Copy out lines with the word "computer" from the material that follows.
►
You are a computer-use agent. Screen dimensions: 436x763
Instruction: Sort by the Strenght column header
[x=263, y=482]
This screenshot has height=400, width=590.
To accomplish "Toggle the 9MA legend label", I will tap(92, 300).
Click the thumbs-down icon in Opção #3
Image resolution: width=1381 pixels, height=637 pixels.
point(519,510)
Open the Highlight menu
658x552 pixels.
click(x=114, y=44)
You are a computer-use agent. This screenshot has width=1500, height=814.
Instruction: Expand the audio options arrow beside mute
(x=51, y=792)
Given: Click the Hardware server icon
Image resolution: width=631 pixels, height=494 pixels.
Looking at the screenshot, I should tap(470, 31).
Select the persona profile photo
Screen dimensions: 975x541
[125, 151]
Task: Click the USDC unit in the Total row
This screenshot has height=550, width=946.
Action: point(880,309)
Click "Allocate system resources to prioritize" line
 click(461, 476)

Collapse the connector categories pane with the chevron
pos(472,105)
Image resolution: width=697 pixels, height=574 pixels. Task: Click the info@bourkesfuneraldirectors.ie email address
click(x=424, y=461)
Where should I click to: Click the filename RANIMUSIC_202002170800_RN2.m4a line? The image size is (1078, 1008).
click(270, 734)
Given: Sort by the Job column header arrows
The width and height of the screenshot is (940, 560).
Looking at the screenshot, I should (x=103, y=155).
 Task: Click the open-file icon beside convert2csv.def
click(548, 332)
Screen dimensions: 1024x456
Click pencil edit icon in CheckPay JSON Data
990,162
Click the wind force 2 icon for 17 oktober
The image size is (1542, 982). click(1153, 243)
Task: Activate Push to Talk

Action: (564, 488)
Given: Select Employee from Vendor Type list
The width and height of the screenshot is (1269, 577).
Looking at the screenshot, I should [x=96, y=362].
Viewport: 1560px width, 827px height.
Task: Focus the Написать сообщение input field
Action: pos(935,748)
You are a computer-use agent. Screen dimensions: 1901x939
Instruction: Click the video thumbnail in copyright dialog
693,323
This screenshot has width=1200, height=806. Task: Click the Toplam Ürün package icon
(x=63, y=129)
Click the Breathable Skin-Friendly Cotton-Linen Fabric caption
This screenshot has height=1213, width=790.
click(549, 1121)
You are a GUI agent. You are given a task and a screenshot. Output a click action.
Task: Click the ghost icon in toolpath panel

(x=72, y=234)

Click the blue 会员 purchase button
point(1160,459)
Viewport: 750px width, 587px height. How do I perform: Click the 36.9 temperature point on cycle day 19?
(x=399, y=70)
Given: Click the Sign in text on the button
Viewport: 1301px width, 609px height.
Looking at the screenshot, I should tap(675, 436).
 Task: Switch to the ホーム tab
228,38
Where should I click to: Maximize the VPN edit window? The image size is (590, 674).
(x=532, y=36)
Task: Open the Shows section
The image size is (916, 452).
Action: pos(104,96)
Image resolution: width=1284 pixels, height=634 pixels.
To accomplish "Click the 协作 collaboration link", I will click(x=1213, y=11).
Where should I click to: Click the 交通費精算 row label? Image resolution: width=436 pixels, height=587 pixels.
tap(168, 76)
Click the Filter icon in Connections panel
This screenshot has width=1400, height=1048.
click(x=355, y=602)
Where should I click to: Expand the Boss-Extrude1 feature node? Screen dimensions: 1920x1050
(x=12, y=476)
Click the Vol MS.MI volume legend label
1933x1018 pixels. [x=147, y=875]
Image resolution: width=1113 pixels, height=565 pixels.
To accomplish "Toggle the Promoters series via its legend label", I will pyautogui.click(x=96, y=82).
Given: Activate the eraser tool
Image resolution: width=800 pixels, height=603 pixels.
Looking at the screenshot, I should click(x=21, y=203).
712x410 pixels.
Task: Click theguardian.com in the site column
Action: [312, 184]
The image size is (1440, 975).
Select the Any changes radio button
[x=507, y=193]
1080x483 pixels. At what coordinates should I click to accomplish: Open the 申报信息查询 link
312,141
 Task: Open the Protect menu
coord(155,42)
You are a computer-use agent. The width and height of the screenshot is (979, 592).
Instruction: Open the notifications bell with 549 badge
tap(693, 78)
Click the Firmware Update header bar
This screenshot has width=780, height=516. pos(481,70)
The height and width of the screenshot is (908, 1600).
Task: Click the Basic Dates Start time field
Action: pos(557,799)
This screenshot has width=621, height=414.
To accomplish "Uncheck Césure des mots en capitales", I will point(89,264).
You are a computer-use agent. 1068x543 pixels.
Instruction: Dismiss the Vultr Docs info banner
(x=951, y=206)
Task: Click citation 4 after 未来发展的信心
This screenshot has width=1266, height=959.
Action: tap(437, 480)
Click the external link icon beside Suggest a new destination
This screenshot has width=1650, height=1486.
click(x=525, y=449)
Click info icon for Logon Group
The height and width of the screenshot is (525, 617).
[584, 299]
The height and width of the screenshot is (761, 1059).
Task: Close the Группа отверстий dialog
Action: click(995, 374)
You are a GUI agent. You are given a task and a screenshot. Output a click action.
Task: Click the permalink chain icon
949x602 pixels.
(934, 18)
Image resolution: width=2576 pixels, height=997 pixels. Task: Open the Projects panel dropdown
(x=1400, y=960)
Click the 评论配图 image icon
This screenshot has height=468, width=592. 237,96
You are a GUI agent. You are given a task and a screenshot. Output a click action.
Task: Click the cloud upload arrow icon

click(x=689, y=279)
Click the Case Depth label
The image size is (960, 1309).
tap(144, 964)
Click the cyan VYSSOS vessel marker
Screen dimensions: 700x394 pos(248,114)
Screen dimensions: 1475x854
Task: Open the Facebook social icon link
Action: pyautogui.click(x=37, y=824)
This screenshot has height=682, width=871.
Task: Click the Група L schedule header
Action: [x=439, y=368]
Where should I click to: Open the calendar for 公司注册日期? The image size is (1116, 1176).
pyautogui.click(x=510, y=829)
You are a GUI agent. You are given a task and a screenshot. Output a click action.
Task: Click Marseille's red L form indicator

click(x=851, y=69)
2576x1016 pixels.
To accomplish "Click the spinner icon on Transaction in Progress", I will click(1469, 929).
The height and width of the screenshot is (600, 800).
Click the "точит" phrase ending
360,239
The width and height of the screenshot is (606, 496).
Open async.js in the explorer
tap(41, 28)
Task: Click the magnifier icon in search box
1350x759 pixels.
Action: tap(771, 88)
◄
Exercise solution
You are a computer-use agent. Screen dimensions: 436x763
You are a computer-use agent. This screenshot has width=1500, height=814.
You are a computer-use agent. Screen dimensions: 1901x939
You are a computer-use agent. The width and height of the screenshot is (979, 592).
You are a computer-use agent. 1068x543 pixels.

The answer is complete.